Task to carry out. Please read the records below and return each line holding the string "agent".

Task material.
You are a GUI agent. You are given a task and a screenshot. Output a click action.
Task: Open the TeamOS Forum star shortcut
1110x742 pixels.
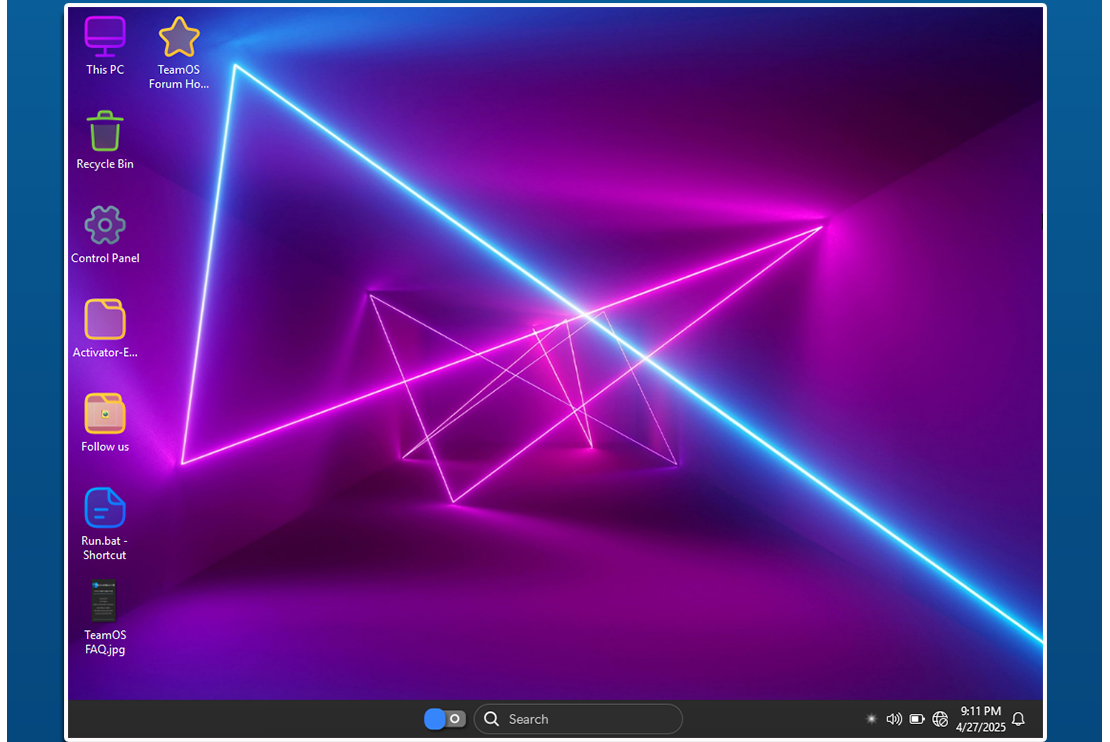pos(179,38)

==

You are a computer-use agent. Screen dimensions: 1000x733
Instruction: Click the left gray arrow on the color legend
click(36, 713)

--

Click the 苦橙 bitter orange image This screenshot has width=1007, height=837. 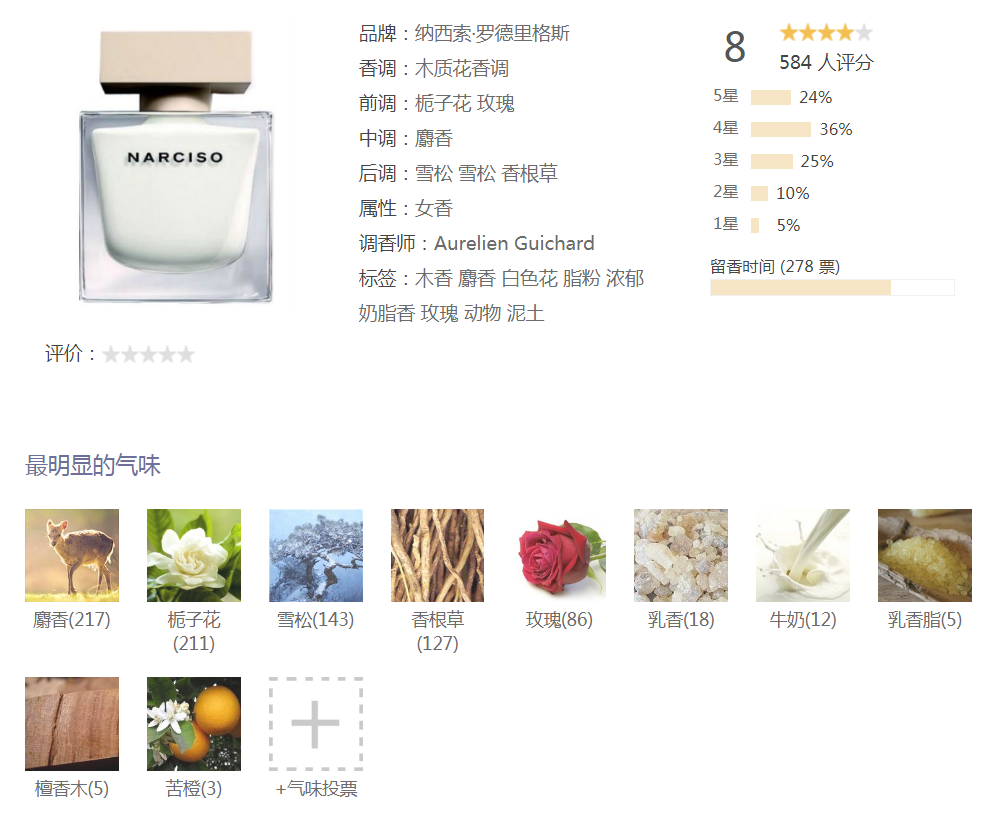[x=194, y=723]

Response.
You are a GUI agent. You are given a task and a screenshot. Output a click action.
You are a computer-use agent. Screen dimensions: 1000x733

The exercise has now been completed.